## [What this task involves]
Return the rows below without any change, from the first one through the line containing "Action: (312, 780)", with both ends included.
------ Given records
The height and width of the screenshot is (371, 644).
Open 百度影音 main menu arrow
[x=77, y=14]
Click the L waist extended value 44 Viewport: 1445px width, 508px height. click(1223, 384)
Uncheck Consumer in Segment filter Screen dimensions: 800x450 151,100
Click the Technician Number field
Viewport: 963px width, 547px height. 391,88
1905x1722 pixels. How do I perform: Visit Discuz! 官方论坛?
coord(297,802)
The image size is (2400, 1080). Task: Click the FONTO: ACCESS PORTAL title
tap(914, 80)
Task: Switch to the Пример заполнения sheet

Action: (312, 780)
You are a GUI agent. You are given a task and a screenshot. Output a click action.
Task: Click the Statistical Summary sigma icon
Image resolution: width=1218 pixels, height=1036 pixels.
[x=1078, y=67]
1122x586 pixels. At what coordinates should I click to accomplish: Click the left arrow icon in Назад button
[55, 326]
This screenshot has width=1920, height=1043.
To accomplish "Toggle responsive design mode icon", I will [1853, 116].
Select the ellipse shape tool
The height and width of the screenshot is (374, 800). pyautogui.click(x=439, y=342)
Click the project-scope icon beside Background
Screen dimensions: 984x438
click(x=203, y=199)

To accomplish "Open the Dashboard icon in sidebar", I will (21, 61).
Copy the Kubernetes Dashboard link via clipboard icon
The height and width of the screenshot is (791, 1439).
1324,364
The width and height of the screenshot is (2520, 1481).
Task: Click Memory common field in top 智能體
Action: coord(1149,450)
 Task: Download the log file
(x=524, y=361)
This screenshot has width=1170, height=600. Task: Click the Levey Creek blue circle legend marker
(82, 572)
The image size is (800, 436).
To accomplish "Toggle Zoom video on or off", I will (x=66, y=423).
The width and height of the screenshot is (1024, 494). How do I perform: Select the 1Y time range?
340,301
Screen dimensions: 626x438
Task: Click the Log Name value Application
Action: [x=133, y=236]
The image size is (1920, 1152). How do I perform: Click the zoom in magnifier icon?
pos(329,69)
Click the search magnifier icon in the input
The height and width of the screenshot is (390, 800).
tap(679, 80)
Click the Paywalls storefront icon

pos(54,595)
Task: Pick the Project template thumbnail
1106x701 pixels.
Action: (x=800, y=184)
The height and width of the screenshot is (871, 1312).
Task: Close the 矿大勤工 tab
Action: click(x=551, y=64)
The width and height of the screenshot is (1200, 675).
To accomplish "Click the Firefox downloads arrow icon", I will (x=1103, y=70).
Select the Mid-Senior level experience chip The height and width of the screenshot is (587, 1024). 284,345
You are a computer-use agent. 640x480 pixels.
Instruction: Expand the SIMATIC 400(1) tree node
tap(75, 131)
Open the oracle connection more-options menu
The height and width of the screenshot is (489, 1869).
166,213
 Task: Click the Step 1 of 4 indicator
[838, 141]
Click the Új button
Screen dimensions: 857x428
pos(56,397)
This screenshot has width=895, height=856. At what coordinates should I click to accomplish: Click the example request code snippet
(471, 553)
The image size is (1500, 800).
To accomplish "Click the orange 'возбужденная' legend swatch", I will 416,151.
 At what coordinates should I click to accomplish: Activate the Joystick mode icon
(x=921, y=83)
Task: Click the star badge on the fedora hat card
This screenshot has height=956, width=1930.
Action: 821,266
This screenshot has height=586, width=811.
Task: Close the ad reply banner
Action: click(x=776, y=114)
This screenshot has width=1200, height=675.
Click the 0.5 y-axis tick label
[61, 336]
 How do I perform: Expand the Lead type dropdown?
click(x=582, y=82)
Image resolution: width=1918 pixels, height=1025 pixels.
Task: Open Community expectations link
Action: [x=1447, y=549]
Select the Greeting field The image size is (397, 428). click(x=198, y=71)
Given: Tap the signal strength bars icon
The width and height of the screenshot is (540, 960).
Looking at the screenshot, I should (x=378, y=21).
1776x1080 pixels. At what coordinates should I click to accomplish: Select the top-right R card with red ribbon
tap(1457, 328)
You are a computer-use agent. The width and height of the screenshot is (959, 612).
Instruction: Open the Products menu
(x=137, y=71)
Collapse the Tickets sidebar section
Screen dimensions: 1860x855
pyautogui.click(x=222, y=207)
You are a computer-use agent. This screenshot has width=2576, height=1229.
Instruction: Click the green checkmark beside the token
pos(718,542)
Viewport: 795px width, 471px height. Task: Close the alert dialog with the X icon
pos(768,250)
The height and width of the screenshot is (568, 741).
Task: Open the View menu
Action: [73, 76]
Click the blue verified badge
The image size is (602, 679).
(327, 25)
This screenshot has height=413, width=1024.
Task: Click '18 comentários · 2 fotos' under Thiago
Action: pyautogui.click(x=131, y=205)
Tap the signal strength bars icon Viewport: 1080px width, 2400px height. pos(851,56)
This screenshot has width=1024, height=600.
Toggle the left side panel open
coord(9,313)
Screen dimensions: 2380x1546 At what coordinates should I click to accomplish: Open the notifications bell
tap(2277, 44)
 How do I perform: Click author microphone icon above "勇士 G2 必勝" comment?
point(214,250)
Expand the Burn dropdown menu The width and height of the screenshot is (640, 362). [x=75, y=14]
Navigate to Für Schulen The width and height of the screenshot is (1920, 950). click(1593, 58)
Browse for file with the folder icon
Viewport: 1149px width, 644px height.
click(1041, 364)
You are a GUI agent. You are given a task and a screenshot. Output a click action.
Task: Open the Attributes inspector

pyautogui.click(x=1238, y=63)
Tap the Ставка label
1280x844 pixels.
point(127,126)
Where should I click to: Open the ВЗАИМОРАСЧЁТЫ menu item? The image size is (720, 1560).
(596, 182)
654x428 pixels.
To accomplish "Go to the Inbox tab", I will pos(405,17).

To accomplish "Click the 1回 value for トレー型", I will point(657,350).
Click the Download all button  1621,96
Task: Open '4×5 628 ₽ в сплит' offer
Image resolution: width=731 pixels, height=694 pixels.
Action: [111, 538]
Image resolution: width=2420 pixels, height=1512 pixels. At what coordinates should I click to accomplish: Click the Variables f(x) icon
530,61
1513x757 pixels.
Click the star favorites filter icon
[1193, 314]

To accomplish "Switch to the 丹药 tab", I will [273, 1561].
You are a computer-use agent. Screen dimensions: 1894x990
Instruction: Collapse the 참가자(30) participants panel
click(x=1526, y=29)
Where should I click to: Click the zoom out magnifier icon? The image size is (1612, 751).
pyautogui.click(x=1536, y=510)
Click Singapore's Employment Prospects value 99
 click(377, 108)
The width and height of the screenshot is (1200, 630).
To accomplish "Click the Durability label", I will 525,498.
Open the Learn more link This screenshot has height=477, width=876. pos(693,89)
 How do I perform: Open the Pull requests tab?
------------
## [Result]
The height and width of the screenshot is (371, 644).
Open 百度影音 main menu arrow
[x=77, y=14]
Click the L waist extended value 44 Viewport: 1445px width, 508px height. click(1223, 384)
Uncheck Consumer in Segment filter Screen dimensions: 800x450 151,100
Click the Technician Number field
Viewport: 963px width, 547px height. 391,88
1905x1722 pixels. How do I perform: Visit Discuz! 官方论坛?
coord(297,802)
The image size is (2400, 1080). Task: Click the FONTO: ACCESS PORTAL title
tap(914, 80)
Task: Switch to the Пример заполнения sheet

Action: (312, 780)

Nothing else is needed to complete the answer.